Although the frameworks and guidelines offer a roadmap for businesses who want to demonstrate they are meeting the “reasonable cybersecurity” standard, actually implementing them can be a challenge, especially for small and medium sized businesses, said Dukes, “They don’t have millions of dollars to?spend. They may not even have a cybersecurity specialist on staff.”

That is Pat Cooley’s world. He’s the CEO of IT Productivity, which provides managed cloud and security services to organizations in the Mid-Atlantic area. His customers range from non-profits with single-digit numbers of users, to medium sized CPA firms with many hundred.

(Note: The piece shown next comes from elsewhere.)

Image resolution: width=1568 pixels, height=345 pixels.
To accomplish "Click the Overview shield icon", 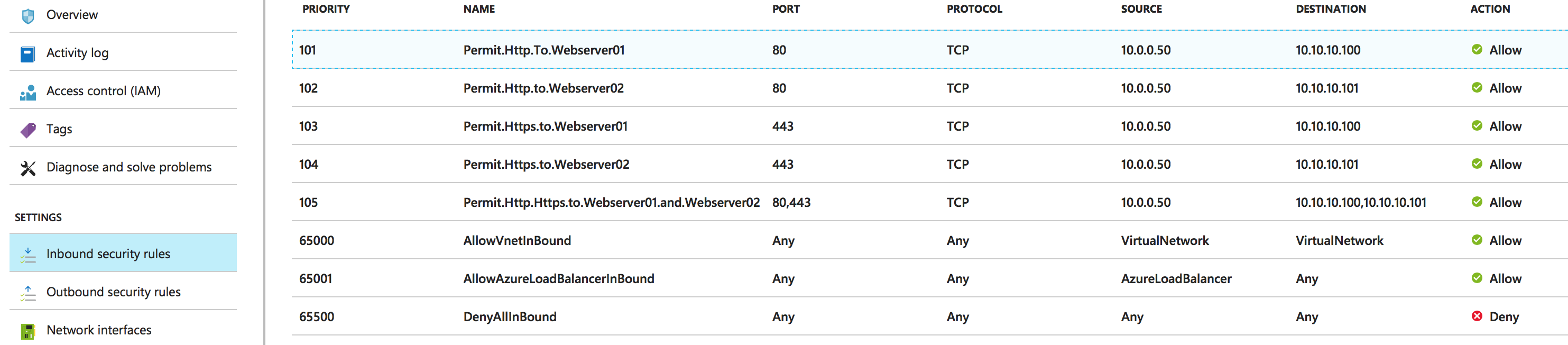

Cooley said implementing the new “reasonable” standard had multiple benefits for the organizations he serviced. The guidelines and frameworks for reasonable cybersecurity “might be able to [help you] defend against a lawsuit for that breach,” he said. But more importantly, “They're also going to mitigate the possibility that [a breach] even happens” in the first place.

Cooley uses the Critical Security Controls with his customers and told CyberWatch the way CIS organizes and breaks down the implementation is key for him. “They have these three implementation groups,” he said, the first, IG1 is your “bottom-line essential cyber hygiene.” And the other two add additional layers of security from there.

Organizations need to be able to tailor a security program to their needs so they can manage their risk, said Cooley, “If you're a smaller business, maybe you only need to do the top three [safeguards] in that control,” which maps to IG1.

Regardless of size, businesses need to prepare now, he said, “It takes a year to go on this journey.” Even in unregulated sectors, businesses are increasingly facing pressure to demonstrate that they are managing their cybersecurity risks.

“You’re going to feel the push coming at you,” Cooley said, “whether that's third-party risk from one of your big clients asking a question … or it's your business insurance asking for something, or it's a data privacy issue… And unfortunately, if you wait for that to happen, it's too late.”

The Next Level: Reasonable Cybersecurity as a Federal Standard

There are at least two ways that “reasonable” cybersecurity or data security might become a broadly applicable federal standard.

Indeed, some argue that the Federal Trade Commission, armed with a mandate to police “unfair and deceptive” business practices that dates to 1914, has already effectively made “reasonable” cybersecurity a federal standard, and has laid down enforcement precedents.

Two years ago, the FTC filed a regulatory notice announcing its intention to publish a rule governing “commercial surveillance and data security practices,” but it hasn’t moved that effort forward since.

The American Privacy Rights Act (APRA ), the federal data protection legislation currently being drafted by the House Energy and Commerce Committee and the Senate Commerce Committee, also requires businesses to adopt “reasonable data security practices.”

It doesn’t link that requirement to any guidance or framework, but rather lays out a half-dozen elements (including vulnerability assessments and mitigation, staff training, and incident response) as minimum requirements for a reasonable program.

APRA also doesn’t offer any affirmative defense or safe harbor—and it might end up preempting existing safe harbors in state laws, according to R Street’s Ward. “It does preempt state law,” he said of APRA, “but there are all kinds of carve outs and exemptions. It’s not a strong preemption.” Safe harbors aren’t currently one of the carve outs, he added, but the bill was still being negotiated.